パソコンに長時間向かう現代人にとって、体の軸を支える「体幹」は知らず知らずのうちにブレやすくなる。加齢とともに背筋に張りがなくなるのは老化現象の一つ。しかし、体幹を鍛えることで姿勢が良くなるほか、呼吸や発声にも好影響を及ぼし、日常生活が快適になるという。

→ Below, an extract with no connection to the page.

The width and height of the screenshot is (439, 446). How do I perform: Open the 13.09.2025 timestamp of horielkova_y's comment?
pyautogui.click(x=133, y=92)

(日出間和貴)
◆体も調律が必要
NPO法人「ニッポンランナーズ」代表の金哲彦さんは長年、理想の走り方を追求してきた。「トップアスリートと市民ランナーの走り方を比較すると、体幹の使い方に決定的な違いがある」と指摘する。体幹とは体の軸となる部分で、腹筋や背筋、胸筋、足の筋肉を含む胴体部分のことだ。
「市民ランナーは10人中7人は体幹を使えていない。本来、体幹はエンジンの役割をするのに、多くのランナーは体幹が重りのようになっている。体幹を使えるアスリートは負担が足に集中しないので長く競技を楽しめる」
金さんは『からだが変わる体幹ウオーキング』(平凡社)の中で、体幹を使った正しい歩き方を紹介している。両足に均等に体重をかけて真っすぐ立ち、肩甲骨を背中の中心に寄せて歩き出すのがポイント。傘などを両腕で背中に抱えると「体幹ウオーキング」が体得しやすいという。